Sometimes, we would still have issues with the calculation due to, e.g., potential parameters not defined in the database. For example, the Fe+2-N-3 pair potential is not defined, in which case we need to manually put in the parameters for those missing parameters for certain pairs. The potential parameter line should be like this,

BVELPAR FE+2 N-3 6 1.76 5 4.4621 1.96 1.59

The parameters come in the following order,

Cation Anion CN R0 Cutoff D0 Rmin Alpha

where the CN (for coordination number) and Cutoff parameters are not used for the potential calculation – they should still be provided for maintaining the format of the information provided in the output file [3]. The R0 parameter is just the R0 parameter in the BVS calculation [7]. The D0, Rmin and Alpha parameters are those in the Morse potential given in the following form,

\[E = D_0 \big[[e^{Alpha \cdot (R_{min} - d)} - 1]^2 - 1\big]\]

N.B. We need to find the Morse potential parameters for a specific atom pair from the literature pool. Also, we need to pay attention to the unit of those parameters – bond_str is expecting D0 with the unit of eV, \(Å^{-1}\) for Alpha, and Å for Rmin. It should be noted that sometimes in the literature, the D0 parameter would be given in the unit of kcal/mol – refer to Ref. [8] for the conversion between energy units.

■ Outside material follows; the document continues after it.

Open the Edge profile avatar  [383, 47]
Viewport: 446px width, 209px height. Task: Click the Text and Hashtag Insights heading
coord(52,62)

As the last step (hopefully), we also need to include potential parameters for those atom pairs of which the parameters already exist in the database (hard coded into the program) – the thing is, it seems that the program is expect the manual input for all pairs once the BVELPAR line is given in the .cfl file. Here comes a little trick – in the hand-crafted .cfl file, we can remove all those atoms involved in the pair for which the potential parameters are not defined, save the .cfl to a temporary version and run bond_str with the temporary .cfl file. Once the calculation is done, we will be brought up with an output window from which we can find the potential parameters for atom pairs, like shown below,

...

Bond-Valence Energy parameters (D0,Rmin,alpha) for Morse Potential:  D0*[{exp(alpha(Rmin-d))-1}^2-1]
   (data read from internal table, provided by the user or calculated from softBVS parameters)

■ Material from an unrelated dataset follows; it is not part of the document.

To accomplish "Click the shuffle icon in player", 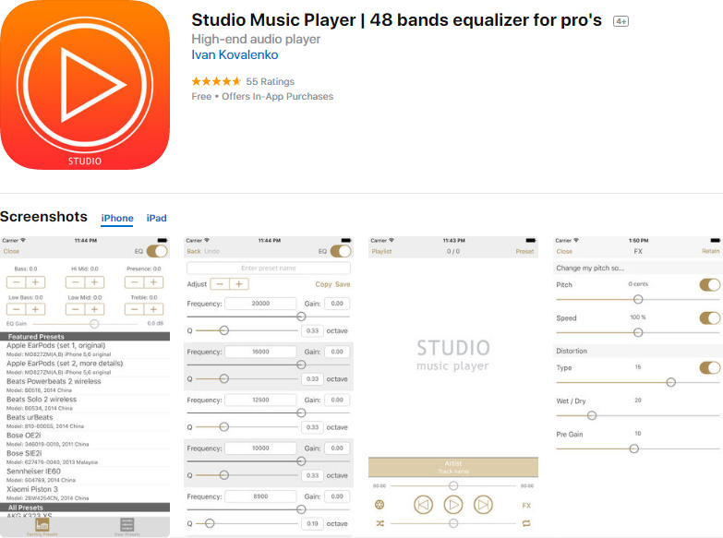I will click(380, 524).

 Morse parameters obtained from internal table

   Type  1: FE+2 with type  4: O-2 
    D0  =  1.69269       Rmin =  1.96005  Alpha =  2.08333
  Av. Coord.=  5.74300    R0  =  1.57911   R-cutoff =  5.50000   => Reference: S. Adams and R. Prasada Rao, (2011) Phys. Status Solidi A 208, No. 8, 1746-1753
   Cation (Eff. radius): FE+2( 1.260)      Anion  (Eff. radius): O-2 ( 1.330)

   Type  2: LI+1 with type  4: O-2 
    D0  =  0.98816       Rmin =  1.94001  Alpha =  1.93798
  Av. Coord.=  5.02100    R0  =  1.17096   R-cutoff =  5.50000   => Reference: S. Adams and R. Prasada Rao, (2011) Phys. Status Solidi A 208, No. 8, 1746-1753
   Cation (Eff. radius): LI+1( 1.310)      Anion  (Eff. radius): O-2 ( 1.330)

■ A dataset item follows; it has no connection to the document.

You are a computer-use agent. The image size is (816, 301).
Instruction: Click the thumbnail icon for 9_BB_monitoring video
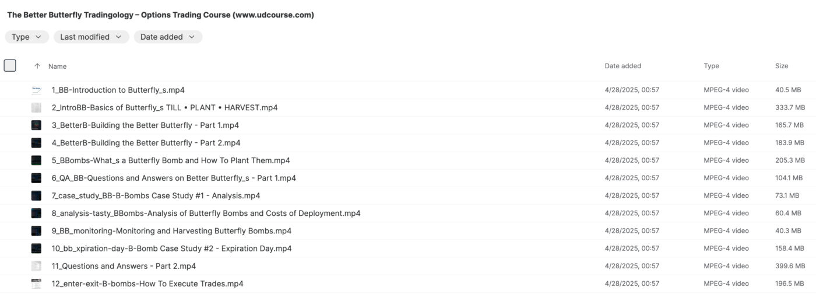37,231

   Type  3: P+5  with type  4: O-2 
    D0  =  3.89635       Rmin =  1.44066  Alpha =  2.28833
  Av. Coord.=  4.00000    R0  =  1.62038   R-cutoff =  5.00000   => Reference: S. Adams and R. Prasada Rao, (2011) Phys. Status Solidi A 208, No. 8, 1746-1753
   Cation (Eff. radius): P+5 ( 1.100)      Anion  (Eff. radius): O-2 ( 1.330)

...

Grabbing the potential parameters from the output, we can then put in the BVELPAR line for all atom pairs. Then, bond_str should be able to run with the hand-crafted .cfl file.